• _Task brief_
Count the lines in the data below that contain the string "click", treating uppercase and lowercase as different. Give only the number.

• _Material provided_
>>>

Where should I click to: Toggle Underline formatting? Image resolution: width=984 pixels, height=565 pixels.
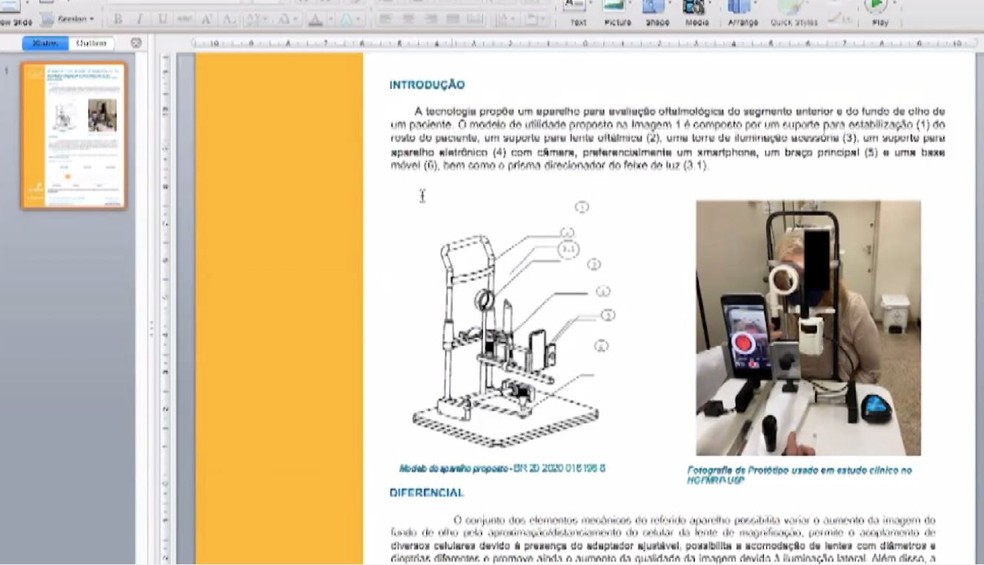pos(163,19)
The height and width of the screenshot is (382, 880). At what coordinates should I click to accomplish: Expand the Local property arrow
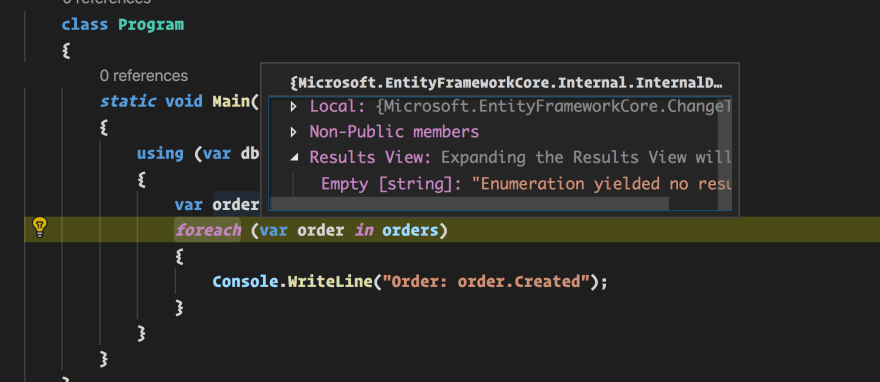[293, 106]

<<<
>>>

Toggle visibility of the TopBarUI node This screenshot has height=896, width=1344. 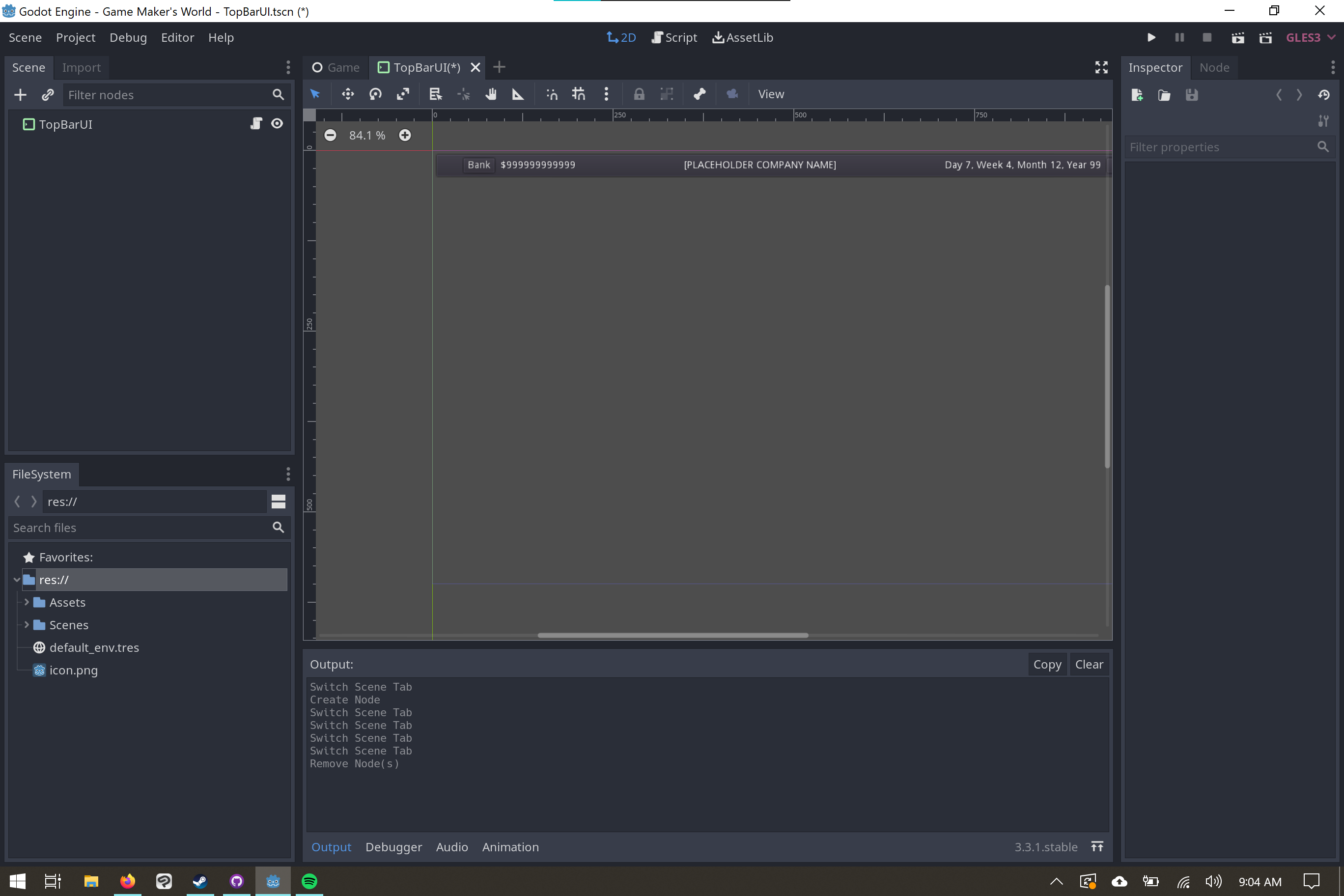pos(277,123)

<<<
>>>

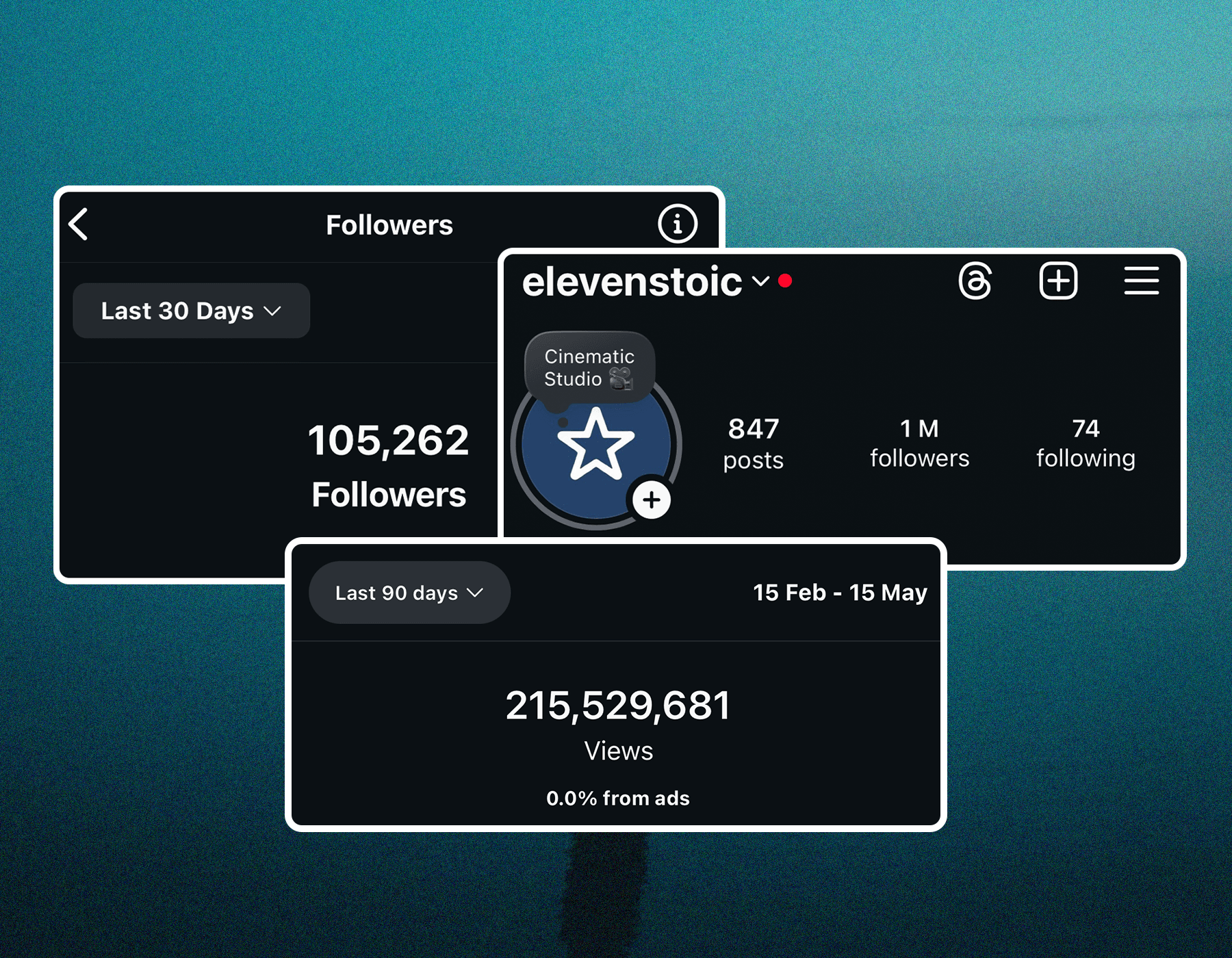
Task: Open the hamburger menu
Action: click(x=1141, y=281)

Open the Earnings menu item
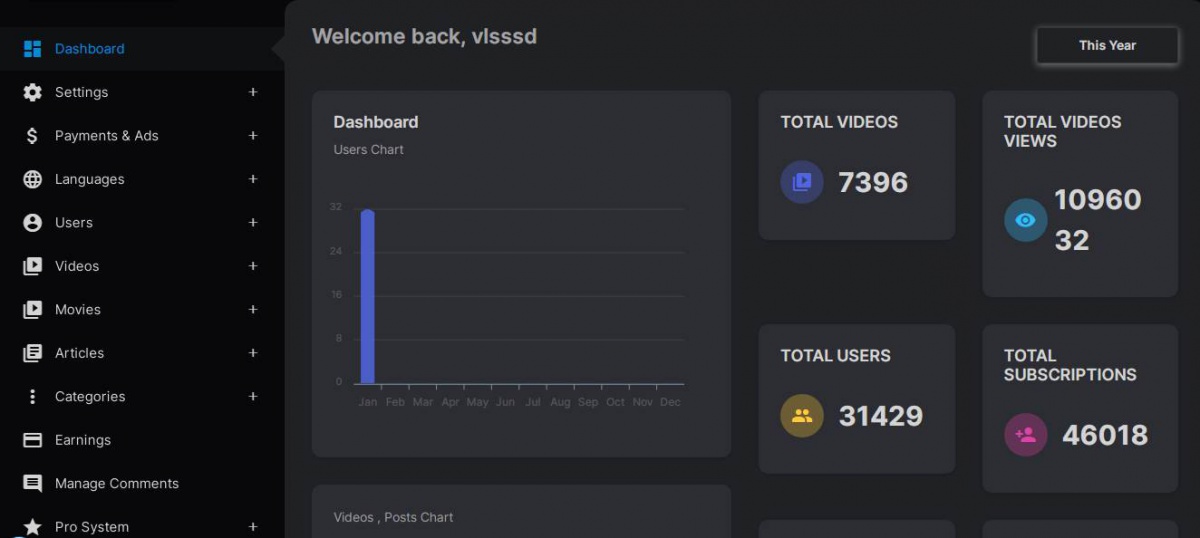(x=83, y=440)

<<<

• _Solved problem_
3